Clinical trials—research studies in which people volunteer to test new drugs or treatments in the hope that they and others will benefit from what is learned—can be a way to gain access to innovative (but not yet proven) types of treatment.

Participation in a clinical trial is optional and voluntary. It is important to realize, however, that by definition a "trial" is an attempt to find out how well a treatment works.

The physicians at Cancer Care work closely with the TRIO-US/Clinical Trials Network to offer our Torrance Memorial Physician Network patients the benefits of participating in the promising new era of cancer treatment research. This is a unique opportunity for patients in the South Bay to receive advanced research treatments previously restricted to university cancer centers. All patients enrolled in these trials are treated at our infusion center in Redondo Beach.

Clinical Trial Phases

Clinical trials are done in "phases," each of which answers a different question about the drug or treatment. The outcome of each phase determines whether the new drug or treatment will continue to be studied in the next phase.

* **Check your understanding**:
- A) Reproduce the clinical trials text word for word from "Clinical trials are" to "the next phase.".
- B) Answer these questions using the clinical trials text.
(i) With which network do the physicians at Cancer Care work closely?
(ii) Where are all patients enrolled in these trials treated?
(iii) What determines whether a new drug or treatment will continue to be studied in the next phase?
The listing after this text is not needed.

* **Entries supplied**:

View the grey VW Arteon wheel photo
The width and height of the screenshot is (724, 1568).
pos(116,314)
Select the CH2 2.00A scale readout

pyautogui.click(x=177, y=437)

* **Answer section**:
- A)
Clinical trials are done in "phases," each of which answers a different question about the drug or treatment. The outcome of each phase determines whether the new drug or treatment will continue to be studied in the next phase.

- B)
(i) The TRIO-US/Clinical Trials Network.
(ii) At the infusion center in Redondo Beach.
(iii) The outcome of each phase.